# Material provided:
::::::
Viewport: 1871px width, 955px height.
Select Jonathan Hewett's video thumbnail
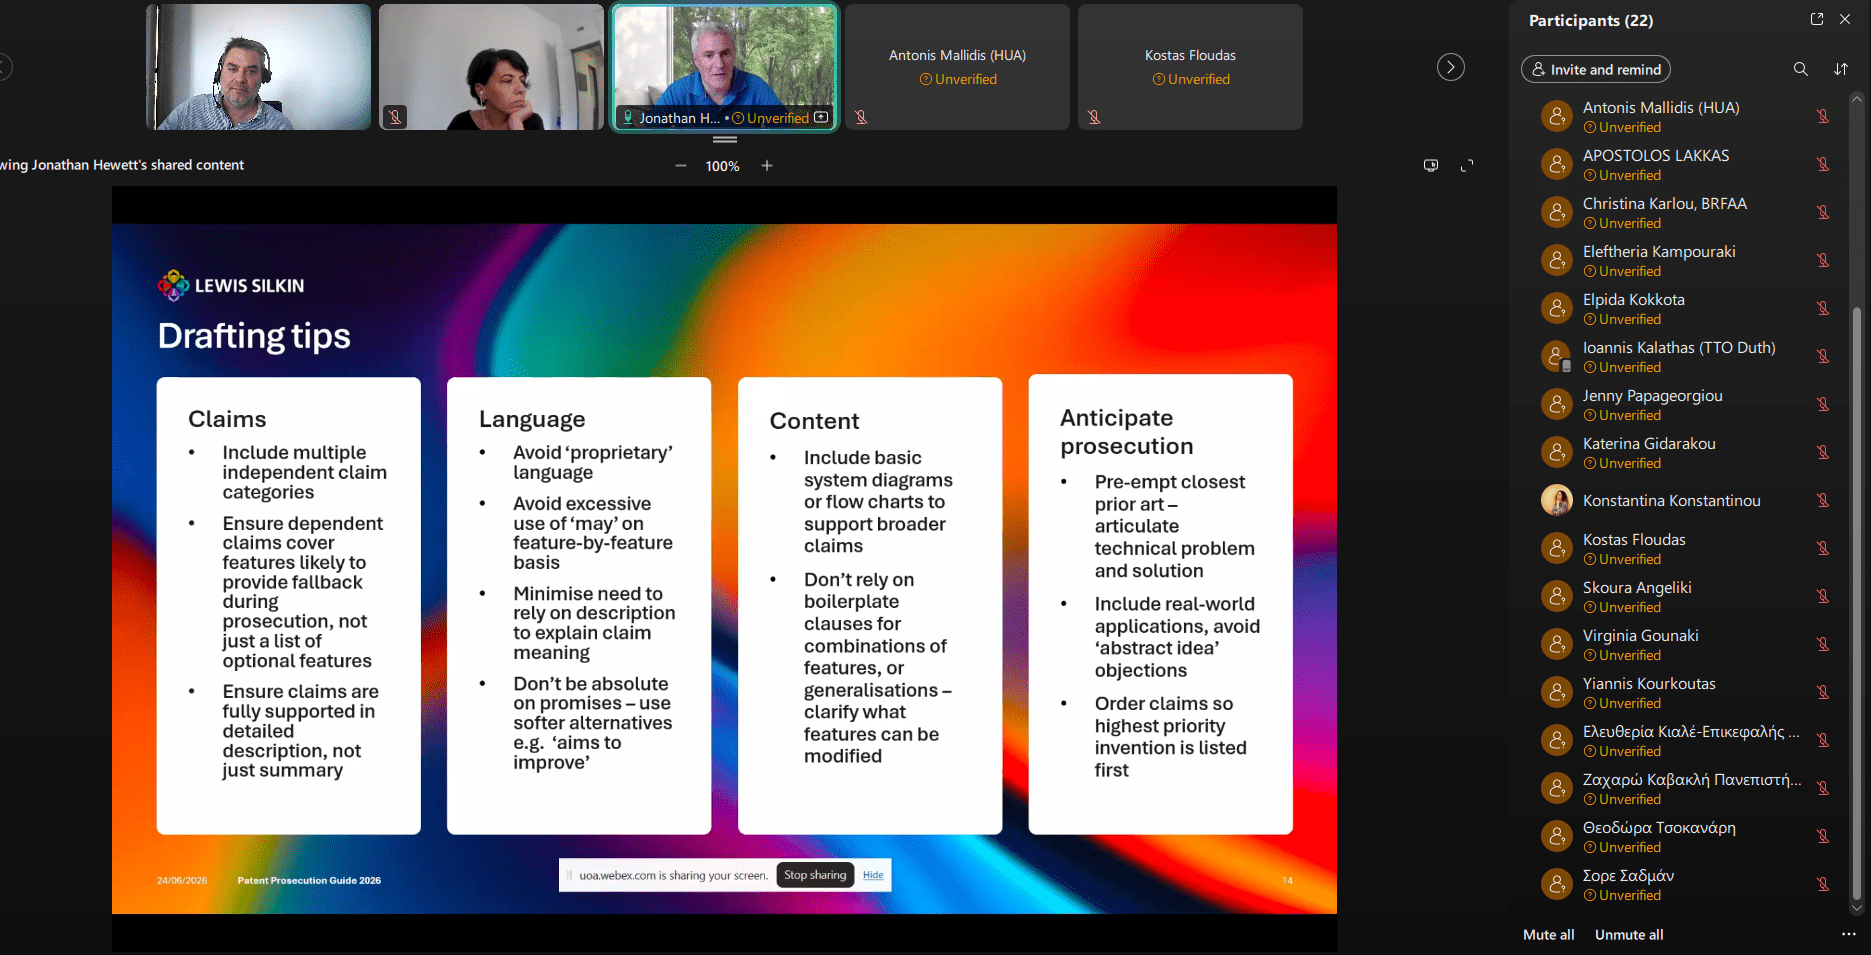pyautogui.click(x=725, y=67)
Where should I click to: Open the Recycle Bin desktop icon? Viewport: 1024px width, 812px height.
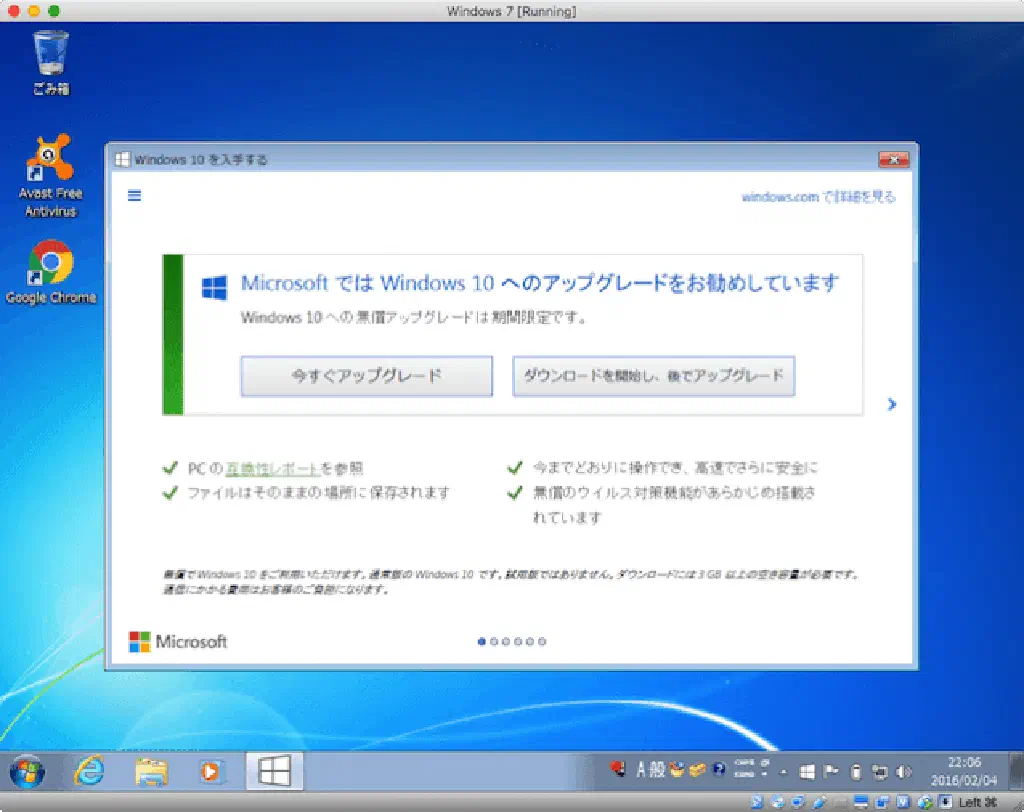[x=51, y=62]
::::::
# Your instructions:
Repeat the material verbatim but without any of its pictures.

# Solution below:
Viewport: 1871px width, 955px height.
Select Jonathan Hewett's video thumbnail
pyautogui.click(x=725, y=67)
Where should I click to: Open the Recycle Bin desktop icon? Viewport: 1024px width, 812px height.
[x=51, y=62]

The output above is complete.